まず申し上げたいのは、これを理由に応募を諦める必要はないということです。ただし、誤解がないように申し上げると、何もしなくていいという意味ではありません。補い方には明確な優先順位があります。そして僕の見立てでは、多くの方がその優先順位を逆から積んでいる。今日は転職前の90日で何をどの順番でやるべきか、という現実解の話です。
0. まず「モダン開発経験」を分解する
そもそも面接官が確かめたい「モダン開発への適応力」とは何か。分解すると3層あると考えています。
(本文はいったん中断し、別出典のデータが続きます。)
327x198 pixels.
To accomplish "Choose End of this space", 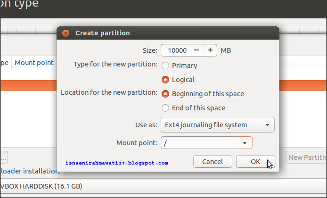I will (165, 108).
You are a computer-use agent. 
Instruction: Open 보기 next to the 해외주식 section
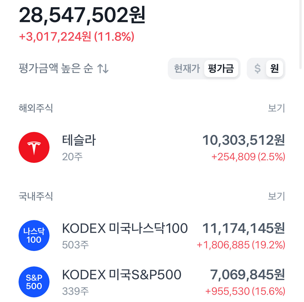pos(276,108)

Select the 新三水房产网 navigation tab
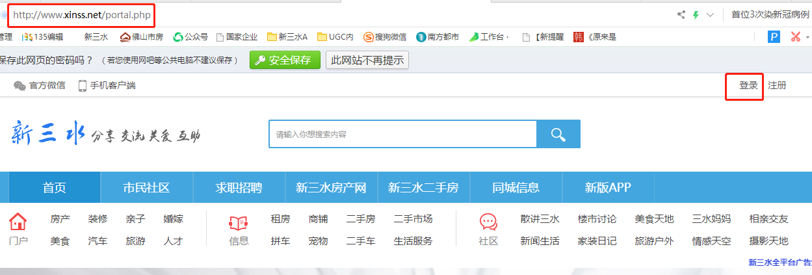pos(331,188)
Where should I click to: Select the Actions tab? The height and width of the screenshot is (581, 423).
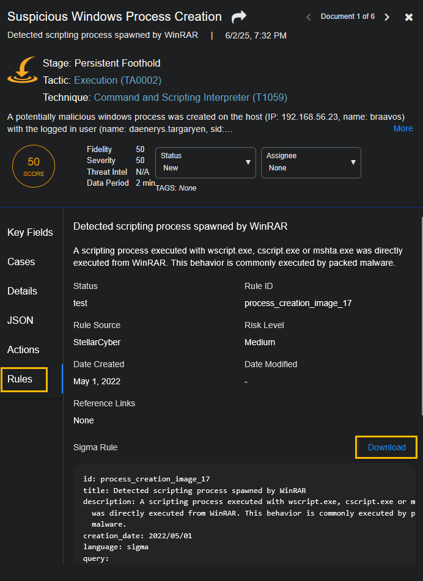pos(23,349)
- 思想の理解:なぜ反復で作るのか。不確実性への向き合い方の違いを理解しているか
- 手続きの知識:スクラムの役割・イベント・作法を知っているか
- AIを含む道具の感覚:2026年の開発現場を実際に動かしている道具を、自分の手で触っているか
多くの方は2(手続き)から埋めようとします。研修を受け、資格を調べ、用語を覚える。ですが僕の体感値で言うと、面接で差がつくのは1と3です。手続きは入社後に覚えられますが、思想と道具の感覚は「その人の現在地」として見られるからです。
1. 最優先:生成AIを業務に組み込む(これが一番効く)
意外に思われるかもしれませんが、2026年の面接でアジャイル経験の不足より厳しく見られるのは、AI活用の解像度です。そしてここは、今の職場がウォーターフォールでも今日から埋められます。
- 要件整理・議事録・設計書のレビューに生成AIを組み込み、「何をAIに任せ、何を人が判断したか」を言えるようにする
- 小さくてよいので、AIを使って自分でプロトタイプを作ってみる(いわゆるバイブコーディング)。PMが動くものを自分で作れる時代になったこと自体を体感しておく
これどういうことかと言うと、いま企業側が本当に恐れているのは「ウォーターフォールの人」ではなく「仕事の進め方をアップデートしない人」なのです。ソフトウェアエンジニアの求人が世界平均で数年前から半減した、というIndeedのデータを引くまでもなく、開発の景色はAIで根本から変わりつつある。その中で「AIで自分の業務をこう変えました」と具体的に語れるSIer PMは、アジャイル経験の有無を軽く越えて評価されます。これは僕の体感値ですが、確信に近いものがあります。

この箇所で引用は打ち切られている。